**What the task asks**:
Quote the items word for word, starting at the first line and ending after the line that contains "will [x=452, y=225].", including that line.

**Records for the task**:
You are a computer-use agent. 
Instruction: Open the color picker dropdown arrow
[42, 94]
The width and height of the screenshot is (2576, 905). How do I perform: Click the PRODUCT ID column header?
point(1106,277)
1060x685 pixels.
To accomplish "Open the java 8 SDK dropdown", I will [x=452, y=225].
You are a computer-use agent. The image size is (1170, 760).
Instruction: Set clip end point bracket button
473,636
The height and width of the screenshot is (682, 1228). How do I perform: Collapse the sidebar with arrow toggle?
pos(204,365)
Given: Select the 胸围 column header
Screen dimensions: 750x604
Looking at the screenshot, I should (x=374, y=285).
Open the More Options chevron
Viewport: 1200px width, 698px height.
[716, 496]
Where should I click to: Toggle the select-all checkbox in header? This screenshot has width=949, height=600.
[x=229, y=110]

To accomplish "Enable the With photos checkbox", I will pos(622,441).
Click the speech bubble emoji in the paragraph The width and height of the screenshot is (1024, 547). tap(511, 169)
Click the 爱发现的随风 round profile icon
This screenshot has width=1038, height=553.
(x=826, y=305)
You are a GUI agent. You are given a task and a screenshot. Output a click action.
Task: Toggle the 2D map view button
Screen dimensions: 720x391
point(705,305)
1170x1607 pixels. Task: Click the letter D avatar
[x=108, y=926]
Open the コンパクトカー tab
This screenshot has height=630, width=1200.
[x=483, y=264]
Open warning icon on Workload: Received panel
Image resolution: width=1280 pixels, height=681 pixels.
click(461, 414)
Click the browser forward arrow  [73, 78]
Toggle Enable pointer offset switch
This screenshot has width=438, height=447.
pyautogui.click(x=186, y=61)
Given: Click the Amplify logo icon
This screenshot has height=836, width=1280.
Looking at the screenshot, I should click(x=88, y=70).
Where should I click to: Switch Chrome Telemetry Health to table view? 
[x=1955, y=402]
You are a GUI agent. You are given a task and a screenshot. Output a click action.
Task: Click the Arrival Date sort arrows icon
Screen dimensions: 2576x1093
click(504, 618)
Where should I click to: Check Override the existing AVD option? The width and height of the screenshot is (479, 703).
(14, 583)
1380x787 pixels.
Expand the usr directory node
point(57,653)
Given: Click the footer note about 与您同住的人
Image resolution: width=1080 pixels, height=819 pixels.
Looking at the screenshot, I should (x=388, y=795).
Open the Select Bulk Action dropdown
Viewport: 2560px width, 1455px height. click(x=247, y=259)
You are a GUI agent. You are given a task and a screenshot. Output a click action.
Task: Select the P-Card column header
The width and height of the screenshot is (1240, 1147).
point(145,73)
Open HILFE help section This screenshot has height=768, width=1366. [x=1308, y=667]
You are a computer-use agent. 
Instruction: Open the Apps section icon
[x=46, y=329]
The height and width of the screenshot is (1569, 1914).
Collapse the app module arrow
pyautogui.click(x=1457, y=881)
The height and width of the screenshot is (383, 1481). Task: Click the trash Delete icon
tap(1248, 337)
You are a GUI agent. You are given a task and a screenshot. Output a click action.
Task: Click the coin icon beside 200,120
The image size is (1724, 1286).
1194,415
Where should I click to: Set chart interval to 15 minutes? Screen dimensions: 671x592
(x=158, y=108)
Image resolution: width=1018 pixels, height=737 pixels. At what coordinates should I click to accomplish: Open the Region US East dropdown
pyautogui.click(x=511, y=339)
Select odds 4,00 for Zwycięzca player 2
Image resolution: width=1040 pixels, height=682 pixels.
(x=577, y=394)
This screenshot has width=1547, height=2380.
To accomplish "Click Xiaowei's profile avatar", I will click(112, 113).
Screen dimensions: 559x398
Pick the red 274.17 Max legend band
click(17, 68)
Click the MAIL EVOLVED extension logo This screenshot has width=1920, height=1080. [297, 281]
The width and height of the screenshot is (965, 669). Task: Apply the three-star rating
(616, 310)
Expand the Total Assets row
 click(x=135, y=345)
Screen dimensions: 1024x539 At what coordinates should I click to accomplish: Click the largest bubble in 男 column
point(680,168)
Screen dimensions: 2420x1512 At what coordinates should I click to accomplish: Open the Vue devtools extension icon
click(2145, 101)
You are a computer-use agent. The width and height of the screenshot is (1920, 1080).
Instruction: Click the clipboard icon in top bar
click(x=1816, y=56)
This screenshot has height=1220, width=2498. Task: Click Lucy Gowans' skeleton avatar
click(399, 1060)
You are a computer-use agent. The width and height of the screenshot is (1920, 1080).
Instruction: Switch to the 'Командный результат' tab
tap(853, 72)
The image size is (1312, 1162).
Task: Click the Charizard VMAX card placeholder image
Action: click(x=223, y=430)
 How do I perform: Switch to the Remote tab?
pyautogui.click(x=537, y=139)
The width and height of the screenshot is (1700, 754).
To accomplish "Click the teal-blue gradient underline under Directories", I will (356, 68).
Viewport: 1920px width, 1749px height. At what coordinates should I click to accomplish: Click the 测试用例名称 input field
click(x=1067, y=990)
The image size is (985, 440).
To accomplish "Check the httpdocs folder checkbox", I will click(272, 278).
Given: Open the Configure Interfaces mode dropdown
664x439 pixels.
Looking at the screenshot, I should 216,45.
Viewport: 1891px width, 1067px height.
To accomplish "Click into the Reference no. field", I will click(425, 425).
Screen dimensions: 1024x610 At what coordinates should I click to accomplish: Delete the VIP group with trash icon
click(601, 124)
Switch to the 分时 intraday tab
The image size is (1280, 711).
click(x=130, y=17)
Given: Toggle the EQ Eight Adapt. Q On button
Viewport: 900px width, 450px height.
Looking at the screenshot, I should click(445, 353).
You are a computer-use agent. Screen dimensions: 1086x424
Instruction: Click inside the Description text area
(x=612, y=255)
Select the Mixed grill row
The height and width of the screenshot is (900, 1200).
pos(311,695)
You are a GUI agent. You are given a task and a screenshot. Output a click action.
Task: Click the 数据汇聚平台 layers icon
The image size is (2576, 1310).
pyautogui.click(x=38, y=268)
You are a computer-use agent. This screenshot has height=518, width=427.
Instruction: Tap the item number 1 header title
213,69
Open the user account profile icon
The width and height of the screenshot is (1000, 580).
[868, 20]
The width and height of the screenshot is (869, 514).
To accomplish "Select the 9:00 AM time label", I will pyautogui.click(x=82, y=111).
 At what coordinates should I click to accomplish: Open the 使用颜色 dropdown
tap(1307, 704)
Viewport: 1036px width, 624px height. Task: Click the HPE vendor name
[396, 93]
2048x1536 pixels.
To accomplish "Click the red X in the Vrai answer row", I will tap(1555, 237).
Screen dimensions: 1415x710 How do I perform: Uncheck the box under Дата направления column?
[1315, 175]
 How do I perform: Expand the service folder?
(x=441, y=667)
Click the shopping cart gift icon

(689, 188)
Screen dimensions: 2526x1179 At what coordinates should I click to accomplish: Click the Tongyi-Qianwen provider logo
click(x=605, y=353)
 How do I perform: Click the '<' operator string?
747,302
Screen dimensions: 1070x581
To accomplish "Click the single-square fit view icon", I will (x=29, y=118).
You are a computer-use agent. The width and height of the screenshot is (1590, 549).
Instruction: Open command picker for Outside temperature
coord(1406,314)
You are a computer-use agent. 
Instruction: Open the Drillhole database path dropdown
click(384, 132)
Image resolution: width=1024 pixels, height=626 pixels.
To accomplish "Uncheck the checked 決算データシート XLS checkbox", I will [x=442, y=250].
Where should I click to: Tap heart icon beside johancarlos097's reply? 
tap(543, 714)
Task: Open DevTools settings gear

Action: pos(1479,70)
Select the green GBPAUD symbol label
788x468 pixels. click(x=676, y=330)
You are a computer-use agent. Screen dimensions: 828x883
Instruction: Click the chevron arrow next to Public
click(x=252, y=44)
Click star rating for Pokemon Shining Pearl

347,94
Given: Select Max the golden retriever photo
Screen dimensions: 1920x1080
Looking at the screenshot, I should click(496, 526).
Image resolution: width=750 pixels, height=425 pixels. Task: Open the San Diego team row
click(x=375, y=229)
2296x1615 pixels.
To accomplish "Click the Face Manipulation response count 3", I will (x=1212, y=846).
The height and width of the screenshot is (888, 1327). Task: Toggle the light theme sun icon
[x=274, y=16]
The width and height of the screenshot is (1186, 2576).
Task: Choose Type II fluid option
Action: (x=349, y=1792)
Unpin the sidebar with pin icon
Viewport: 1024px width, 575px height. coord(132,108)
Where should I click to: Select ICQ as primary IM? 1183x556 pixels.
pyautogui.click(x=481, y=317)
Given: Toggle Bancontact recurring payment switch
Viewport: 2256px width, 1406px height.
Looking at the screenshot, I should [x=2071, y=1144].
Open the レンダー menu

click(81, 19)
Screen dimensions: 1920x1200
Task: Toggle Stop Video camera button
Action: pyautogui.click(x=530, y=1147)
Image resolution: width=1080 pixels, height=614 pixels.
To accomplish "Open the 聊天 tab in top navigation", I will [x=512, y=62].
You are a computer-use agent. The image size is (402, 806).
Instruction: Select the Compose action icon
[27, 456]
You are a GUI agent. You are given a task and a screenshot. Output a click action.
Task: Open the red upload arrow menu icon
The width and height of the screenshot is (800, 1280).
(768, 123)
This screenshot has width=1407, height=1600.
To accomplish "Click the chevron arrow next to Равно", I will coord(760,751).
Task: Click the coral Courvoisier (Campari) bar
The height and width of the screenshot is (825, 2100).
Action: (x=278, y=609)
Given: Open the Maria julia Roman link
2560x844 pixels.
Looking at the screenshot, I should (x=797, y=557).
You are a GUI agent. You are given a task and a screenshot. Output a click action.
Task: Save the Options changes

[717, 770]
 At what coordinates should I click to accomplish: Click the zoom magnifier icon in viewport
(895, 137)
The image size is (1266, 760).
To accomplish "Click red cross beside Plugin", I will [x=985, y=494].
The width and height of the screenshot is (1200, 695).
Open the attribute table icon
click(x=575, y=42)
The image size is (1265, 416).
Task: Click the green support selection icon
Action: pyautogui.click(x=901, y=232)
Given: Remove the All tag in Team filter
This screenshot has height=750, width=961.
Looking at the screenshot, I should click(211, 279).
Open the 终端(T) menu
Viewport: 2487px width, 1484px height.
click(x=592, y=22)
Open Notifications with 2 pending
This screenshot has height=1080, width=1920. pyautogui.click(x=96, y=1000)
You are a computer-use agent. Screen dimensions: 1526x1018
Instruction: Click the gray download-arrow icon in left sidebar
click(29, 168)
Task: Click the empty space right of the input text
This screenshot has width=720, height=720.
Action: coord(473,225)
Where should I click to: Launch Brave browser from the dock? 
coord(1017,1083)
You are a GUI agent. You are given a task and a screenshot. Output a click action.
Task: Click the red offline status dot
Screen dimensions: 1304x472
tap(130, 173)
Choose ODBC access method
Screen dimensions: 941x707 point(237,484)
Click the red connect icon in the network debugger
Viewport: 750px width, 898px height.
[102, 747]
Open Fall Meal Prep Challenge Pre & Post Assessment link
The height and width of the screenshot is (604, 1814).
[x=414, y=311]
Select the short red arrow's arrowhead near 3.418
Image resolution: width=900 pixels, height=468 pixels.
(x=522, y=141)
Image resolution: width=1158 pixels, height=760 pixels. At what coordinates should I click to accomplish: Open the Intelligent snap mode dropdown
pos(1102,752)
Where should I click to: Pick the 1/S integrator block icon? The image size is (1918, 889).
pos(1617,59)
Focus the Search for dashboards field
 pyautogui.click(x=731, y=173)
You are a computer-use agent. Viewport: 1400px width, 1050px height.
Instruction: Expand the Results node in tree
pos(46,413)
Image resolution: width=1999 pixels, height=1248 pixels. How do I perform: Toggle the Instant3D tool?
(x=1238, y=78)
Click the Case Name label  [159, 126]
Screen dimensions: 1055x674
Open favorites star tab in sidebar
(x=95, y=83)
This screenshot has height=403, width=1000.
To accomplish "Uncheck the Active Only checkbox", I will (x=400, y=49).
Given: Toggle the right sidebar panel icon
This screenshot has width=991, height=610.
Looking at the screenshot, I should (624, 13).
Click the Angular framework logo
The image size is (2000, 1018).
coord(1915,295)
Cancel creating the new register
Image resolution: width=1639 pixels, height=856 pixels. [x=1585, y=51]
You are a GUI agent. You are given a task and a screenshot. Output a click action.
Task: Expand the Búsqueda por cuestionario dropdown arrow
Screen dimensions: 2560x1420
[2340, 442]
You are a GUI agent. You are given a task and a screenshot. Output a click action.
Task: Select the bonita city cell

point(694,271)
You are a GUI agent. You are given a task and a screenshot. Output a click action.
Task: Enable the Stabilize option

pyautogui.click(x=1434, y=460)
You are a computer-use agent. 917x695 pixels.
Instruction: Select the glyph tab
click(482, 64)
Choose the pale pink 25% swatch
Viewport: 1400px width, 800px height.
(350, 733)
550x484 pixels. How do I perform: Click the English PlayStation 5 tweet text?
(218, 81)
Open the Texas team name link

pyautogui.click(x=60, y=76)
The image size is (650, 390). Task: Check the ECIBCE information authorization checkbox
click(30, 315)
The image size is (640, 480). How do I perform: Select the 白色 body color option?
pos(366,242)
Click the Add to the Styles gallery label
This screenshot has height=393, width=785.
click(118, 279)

**Full answer**:
You are a computer-use agent. 
Instruction: Open the color picker dropdown arrow
[42, 94]
The width and height of the screenshot is (2576, 905). How do I perform: Click the PRODUCT ID column header?
point(1106,277)
1060x685 pixels.
To accomplish "Open the java 8 SDK dropdown", I will [x=452, y=225].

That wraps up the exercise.